James Hillman, founder of archetypal psychology, has done much to expose the unacknowledged or shadow "Christianisms" within Jungian depth psychology itself, e.g. one barrier to grasping the underworld or domain of Hades as the psychic realm is Christ's victory over death. Similarly, the model for viewing the shadow as a moral problem is the Christian doctrine of sin. Hillman believes that soul or interiority refers not only to humans but to inanimate objects and to the world. Hillman is critical of Jung's convention of equating symbols of roundness (e.g. the rose window of a cathedral) with the Self, and discourages the attempt to achieve undivided wholeness by integrating parts. Jung's Self (representing the inner God) derives from monotheism, and by contrast Hillman encourages a polytheistic perspective.

Fr. Victor White, an English Dominican theologian and priest, and Jung carried on a 15 year correspondence. Through their dialog, White attempted to integrate analytical psychology into Catholic theology while Jung attempted to re-interpret Christian symbols. It was clear to White that "Jung was a psychiatrist and not a professional philosopher and/or theologian - and that there were important theological issues which Jung seemed, for whatever reason, not to understand or to value". One unresolved point was White's perspective that evil is the absence of good, whereas Jung believed that an adequate god image must include evil to balance the good. In addition, White floundered on Jung's assumption that the god image in Abrahamic religions changes over time, and that it would be replaced by something different in the distant future. In his 1994 book, Richard Noll makes the case that Jung promoted his psychological theories as a pagan religion, and asserts that one cannot be both a Catholic and a Jungian.

Jewish theologian and philosopher Martin Buber had a lifelong interest in psychoanalysis, and may have attended the same Eranos conference with Jung in 1934. In 1952 Buber and Jung exchanged letters regarding a paper Buber had published entitled "Religion and Modern Thinking". In his rejoinder, Buber wrote that he believed that Jung had strayed outside his realm of expertise into theology by asserting that God does not exist independent of the psyches of human beings. He concluded that Jung was "mystically deifying the instincts instead of hallowing them in faith", which he called a "modern manifestation of Gnosis".

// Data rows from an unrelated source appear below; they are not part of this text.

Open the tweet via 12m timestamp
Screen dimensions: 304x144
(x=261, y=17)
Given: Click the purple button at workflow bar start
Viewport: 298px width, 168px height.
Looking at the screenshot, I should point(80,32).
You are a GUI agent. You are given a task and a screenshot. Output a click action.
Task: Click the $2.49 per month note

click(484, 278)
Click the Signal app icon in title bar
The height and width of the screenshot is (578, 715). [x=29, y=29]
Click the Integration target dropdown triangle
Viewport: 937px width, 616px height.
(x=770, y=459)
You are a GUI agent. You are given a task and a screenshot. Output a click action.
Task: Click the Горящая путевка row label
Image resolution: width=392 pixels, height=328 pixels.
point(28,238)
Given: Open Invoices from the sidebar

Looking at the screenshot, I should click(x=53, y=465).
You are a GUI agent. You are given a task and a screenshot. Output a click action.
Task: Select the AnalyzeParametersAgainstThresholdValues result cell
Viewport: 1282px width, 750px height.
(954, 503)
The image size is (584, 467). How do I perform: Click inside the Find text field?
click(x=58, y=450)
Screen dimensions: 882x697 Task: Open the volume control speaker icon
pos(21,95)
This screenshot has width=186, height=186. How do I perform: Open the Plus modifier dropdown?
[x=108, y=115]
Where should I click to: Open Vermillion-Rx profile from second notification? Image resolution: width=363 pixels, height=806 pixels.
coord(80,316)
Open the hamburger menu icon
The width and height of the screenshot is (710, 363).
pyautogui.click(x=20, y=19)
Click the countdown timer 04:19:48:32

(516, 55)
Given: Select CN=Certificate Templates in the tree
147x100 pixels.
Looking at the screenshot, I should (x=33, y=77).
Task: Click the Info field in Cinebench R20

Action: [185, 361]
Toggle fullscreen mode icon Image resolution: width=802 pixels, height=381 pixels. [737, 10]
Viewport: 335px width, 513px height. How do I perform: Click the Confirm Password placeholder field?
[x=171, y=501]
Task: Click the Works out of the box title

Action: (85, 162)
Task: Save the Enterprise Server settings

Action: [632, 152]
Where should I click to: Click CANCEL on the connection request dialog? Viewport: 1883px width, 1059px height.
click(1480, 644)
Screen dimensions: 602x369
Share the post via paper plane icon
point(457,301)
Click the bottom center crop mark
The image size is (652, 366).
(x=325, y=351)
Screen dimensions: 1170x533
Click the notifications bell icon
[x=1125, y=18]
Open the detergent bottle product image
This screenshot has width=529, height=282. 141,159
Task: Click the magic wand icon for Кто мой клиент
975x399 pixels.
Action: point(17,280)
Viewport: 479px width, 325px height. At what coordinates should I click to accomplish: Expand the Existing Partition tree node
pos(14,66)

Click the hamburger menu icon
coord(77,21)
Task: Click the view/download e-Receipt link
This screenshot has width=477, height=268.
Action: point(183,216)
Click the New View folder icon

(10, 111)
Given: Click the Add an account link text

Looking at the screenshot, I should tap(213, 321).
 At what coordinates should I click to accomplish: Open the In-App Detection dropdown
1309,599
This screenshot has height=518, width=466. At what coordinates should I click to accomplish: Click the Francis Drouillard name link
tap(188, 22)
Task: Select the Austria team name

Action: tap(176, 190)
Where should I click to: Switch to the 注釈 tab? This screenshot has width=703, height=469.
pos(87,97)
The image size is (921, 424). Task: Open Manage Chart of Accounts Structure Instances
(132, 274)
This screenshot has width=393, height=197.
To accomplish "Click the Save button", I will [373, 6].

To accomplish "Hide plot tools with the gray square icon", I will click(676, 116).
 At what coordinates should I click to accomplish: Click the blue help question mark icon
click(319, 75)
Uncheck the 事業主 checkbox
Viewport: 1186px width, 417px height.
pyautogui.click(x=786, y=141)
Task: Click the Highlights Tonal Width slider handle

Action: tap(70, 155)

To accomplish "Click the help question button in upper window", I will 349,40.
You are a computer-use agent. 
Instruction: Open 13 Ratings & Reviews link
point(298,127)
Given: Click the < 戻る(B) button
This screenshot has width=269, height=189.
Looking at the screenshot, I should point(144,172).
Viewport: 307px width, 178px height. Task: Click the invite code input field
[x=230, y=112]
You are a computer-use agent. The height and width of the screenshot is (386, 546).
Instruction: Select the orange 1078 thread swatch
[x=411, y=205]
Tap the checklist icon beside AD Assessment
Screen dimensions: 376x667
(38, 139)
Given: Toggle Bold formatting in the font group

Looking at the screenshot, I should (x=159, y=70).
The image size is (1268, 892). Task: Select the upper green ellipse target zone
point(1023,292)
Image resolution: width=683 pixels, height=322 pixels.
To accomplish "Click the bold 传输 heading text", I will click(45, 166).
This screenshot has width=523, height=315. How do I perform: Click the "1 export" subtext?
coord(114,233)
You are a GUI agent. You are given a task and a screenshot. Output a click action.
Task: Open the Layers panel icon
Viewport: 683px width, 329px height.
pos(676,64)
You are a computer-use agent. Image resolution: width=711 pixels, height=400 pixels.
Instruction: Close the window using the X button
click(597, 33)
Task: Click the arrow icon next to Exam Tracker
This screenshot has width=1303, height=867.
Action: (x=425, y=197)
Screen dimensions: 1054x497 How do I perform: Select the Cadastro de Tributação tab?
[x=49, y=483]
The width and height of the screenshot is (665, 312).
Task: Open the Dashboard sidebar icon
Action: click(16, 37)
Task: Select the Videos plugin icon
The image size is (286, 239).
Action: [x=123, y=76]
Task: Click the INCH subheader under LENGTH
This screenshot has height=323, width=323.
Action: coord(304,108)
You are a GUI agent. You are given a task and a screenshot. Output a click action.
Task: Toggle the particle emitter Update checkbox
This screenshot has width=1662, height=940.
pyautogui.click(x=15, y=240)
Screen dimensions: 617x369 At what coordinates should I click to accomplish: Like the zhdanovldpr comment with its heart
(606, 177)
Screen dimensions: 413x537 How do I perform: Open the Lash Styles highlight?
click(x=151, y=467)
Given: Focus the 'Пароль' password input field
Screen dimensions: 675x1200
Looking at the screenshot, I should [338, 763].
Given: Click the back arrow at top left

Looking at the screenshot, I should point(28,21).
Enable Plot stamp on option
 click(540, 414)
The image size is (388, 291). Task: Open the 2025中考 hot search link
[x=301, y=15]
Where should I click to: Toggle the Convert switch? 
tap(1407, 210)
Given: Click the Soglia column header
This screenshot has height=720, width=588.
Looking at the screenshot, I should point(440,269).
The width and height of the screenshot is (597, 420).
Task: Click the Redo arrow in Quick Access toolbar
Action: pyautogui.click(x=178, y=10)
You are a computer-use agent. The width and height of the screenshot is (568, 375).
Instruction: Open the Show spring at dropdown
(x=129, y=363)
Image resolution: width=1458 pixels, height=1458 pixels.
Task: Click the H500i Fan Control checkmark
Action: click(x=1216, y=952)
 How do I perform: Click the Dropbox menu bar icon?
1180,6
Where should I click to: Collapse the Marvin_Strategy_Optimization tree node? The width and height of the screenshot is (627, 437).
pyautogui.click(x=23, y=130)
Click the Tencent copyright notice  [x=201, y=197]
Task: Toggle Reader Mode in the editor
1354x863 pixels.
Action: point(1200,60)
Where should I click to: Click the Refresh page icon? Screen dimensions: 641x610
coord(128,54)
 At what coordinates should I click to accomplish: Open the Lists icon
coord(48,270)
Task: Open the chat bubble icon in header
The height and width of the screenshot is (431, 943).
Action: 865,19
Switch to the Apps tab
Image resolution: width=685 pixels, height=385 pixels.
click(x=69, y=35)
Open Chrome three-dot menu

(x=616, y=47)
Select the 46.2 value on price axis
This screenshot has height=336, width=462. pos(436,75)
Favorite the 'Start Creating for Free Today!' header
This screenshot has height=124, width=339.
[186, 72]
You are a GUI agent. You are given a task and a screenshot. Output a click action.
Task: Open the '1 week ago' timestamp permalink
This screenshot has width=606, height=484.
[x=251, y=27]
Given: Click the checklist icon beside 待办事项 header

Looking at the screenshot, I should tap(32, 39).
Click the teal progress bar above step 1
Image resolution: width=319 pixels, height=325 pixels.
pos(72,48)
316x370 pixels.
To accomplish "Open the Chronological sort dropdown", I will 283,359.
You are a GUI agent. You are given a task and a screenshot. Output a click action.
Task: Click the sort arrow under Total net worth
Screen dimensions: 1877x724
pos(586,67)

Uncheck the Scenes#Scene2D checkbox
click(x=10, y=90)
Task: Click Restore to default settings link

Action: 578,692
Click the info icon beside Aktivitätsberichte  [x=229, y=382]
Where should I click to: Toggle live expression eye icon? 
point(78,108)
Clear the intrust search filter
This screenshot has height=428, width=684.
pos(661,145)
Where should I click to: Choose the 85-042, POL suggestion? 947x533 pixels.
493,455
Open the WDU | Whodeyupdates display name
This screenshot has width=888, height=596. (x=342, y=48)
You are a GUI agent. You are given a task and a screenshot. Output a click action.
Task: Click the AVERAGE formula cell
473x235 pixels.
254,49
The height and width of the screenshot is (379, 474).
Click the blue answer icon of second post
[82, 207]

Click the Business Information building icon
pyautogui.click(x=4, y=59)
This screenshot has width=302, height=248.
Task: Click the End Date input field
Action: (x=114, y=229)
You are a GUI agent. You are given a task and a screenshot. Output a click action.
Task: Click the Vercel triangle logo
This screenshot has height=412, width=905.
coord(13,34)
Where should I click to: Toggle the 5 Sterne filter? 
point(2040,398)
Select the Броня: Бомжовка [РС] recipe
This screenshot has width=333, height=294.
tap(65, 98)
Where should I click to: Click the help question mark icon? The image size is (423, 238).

Naomi R. Goldenberg, after reviewing Jung's idea of archetypes as disembodied Platonic forms and on the damage done to women by the mind-body dichotomy, suggests that "feminist theory radically depart from the Jungian archetype [and] from all systems of thought that posit transcendent, superhuman deities." While rejecting this part of Jungian theory, she recommends that women can use Jung's practice of active imagination, or "dreaming the dream onward", to form a satisfying psychospiritual community. Marie-Louise von Franz' book analyzing the dreams of the dying concludes that "the unconscious ... prepares [us] not for a definite end but for a profound transformation and for a kind of continuation of the life process". She joins with Edinger in suggesting that some dreams cannot be adequately interpreted as symbolic representations of subjective inner processes, but are metaphysical, hinting at a reality that is deeply mysterious.